Elizabeth Warren is not enrolled in the Eastern Band of Cherokee Indians.
And Elizabeth Warren is not one of the United Keetoowah Band of Cherokee.
Nor could she become one, even if she wanted to.
Despite a nearly three week flap over her claim of "being Native American," the progressive consumer advocate has been unable to point to evidence of Native heritage except for a unsubstantiated thirdhand report that she might be 1/32 Cherokee. Even if it could be proven, it wouldn't qualify her to be a member of a tribe: Contrary to assertions in outlets from The New York Times to Mother Jones that having 1/32 Cherokee ancestry is "sufficient for tribal citizenship," "Indian enough" for "the Cherokee Nation," and "not a deal-breaker," Warren would not be eligible to become a member of any of the three federally recognized Cherokee tribes based on the evidence so far surfaced by independent genealogists about her ancestry.
"If she does not have an ancestor listed on the Dawes Rolls, she cannot be considered Cherokee through this tribe," explained Lydia Neal, a processor with the registrar's office of the Cherokee Nation.

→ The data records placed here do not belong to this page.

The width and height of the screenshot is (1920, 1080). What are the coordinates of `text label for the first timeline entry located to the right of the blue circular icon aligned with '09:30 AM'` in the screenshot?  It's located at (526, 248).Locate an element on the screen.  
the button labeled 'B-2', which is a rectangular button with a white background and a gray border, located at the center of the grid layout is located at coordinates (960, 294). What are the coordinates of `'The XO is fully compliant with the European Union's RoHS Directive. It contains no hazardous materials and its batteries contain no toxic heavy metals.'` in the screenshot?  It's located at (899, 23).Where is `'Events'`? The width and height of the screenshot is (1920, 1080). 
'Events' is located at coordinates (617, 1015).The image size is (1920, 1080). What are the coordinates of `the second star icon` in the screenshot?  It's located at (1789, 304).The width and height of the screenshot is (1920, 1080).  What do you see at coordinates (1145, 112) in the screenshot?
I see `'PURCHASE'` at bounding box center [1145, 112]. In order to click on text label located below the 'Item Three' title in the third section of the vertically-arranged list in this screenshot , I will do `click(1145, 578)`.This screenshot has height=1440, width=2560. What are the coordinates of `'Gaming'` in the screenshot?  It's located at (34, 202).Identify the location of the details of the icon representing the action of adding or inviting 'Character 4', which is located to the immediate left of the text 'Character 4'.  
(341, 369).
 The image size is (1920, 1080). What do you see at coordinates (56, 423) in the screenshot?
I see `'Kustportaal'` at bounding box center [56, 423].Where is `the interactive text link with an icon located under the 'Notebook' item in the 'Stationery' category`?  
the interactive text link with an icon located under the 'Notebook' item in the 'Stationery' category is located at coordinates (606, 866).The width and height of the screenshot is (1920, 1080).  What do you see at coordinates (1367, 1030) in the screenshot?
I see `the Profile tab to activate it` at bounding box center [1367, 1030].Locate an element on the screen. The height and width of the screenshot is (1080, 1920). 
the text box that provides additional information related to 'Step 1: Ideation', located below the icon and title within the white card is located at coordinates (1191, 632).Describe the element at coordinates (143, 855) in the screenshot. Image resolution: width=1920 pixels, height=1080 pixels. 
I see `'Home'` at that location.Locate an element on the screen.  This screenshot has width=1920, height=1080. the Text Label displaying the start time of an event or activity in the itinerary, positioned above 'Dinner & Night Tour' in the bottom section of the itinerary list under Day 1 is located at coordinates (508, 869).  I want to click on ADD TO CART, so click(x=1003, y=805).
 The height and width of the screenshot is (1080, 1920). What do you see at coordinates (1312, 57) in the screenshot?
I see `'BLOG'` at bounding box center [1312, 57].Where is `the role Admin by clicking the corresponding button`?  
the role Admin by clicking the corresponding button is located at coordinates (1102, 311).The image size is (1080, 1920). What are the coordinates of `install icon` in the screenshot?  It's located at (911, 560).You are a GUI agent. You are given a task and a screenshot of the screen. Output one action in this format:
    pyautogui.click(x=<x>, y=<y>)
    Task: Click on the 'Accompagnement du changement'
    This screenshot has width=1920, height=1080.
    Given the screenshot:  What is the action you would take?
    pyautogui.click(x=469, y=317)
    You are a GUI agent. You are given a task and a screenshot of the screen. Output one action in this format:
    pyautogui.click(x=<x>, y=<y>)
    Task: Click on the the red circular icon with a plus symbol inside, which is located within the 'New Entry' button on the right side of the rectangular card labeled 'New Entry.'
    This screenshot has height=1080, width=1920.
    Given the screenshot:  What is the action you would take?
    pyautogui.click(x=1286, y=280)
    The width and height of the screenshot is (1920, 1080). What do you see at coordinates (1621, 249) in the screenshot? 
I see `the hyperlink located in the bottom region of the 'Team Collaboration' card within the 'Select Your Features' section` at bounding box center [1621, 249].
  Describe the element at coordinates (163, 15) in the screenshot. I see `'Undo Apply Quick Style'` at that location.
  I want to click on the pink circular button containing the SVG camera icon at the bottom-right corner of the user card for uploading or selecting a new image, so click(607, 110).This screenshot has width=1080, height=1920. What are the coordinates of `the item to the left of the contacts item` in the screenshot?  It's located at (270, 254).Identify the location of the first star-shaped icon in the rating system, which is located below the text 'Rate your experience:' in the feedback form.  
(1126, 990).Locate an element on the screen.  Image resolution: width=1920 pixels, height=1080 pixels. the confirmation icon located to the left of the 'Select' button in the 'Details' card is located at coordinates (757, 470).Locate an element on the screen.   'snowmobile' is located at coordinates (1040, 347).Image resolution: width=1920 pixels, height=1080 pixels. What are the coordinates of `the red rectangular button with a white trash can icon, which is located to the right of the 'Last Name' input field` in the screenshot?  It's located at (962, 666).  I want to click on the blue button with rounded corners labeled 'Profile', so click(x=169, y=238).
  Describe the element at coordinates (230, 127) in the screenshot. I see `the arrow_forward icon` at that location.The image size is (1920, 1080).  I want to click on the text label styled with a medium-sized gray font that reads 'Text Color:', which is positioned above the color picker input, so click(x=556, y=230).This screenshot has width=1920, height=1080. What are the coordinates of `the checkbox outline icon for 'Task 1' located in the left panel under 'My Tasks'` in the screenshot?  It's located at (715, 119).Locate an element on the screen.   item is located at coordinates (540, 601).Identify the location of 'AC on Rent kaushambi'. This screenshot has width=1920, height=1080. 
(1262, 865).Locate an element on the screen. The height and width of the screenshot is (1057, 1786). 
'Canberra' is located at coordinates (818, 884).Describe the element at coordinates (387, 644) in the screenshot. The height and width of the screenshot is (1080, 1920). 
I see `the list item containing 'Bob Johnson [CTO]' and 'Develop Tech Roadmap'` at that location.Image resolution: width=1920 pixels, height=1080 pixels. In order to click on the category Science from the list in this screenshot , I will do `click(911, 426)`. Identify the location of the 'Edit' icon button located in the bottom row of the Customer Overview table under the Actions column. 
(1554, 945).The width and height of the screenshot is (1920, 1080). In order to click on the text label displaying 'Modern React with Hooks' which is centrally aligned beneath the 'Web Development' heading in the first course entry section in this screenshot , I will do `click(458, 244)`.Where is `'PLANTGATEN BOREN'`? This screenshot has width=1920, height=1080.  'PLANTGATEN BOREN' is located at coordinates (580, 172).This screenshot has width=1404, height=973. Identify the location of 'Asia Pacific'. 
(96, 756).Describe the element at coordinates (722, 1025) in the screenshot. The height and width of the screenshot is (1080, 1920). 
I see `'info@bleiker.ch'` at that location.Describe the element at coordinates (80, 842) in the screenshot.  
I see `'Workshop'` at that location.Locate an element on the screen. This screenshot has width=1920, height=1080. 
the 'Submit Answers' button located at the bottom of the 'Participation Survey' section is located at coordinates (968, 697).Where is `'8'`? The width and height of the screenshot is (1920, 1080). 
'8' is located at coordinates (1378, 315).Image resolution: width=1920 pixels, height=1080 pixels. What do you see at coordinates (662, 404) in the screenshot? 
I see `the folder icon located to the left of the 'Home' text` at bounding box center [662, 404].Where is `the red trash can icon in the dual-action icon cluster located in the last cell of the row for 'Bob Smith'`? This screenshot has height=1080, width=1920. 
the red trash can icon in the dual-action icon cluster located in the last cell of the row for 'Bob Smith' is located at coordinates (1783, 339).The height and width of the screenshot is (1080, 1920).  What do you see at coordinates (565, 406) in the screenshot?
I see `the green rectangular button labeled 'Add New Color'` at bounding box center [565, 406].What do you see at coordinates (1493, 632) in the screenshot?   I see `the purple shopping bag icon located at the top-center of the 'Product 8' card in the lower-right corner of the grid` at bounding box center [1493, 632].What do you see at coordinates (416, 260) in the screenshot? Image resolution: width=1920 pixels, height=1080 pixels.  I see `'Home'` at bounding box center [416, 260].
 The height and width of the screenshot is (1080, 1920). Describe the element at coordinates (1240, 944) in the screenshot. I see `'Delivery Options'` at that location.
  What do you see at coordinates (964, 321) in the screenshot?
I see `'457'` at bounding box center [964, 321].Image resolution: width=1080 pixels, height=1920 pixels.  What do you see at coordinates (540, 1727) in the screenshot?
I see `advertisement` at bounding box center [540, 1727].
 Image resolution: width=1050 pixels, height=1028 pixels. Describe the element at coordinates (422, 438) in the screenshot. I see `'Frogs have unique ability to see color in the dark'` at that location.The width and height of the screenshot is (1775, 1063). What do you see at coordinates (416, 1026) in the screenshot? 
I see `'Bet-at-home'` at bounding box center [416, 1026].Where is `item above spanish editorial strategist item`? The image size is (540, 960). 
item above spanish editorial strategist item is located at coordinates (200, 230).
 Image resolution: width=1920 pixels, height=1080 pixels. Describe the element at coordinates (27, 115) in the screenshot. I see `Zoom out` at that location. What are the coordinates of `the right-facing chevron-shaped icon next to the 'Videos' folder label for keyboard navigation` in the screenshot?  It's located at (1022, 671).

O.C. Sarah Smith died long before the rolls were drawn up, too far in the past to make Warren eligible for membership in the tribe (assuming Smith was Cherokee).
No direct-line relatives of Warren are listed on the Dawes Rolls, according to Megan Smolenyak Smolenyak (the doubled name is not a typo), the independent genealogist who identified Michelle Obama's slave ancestors in 2009 in a project with The New York Times.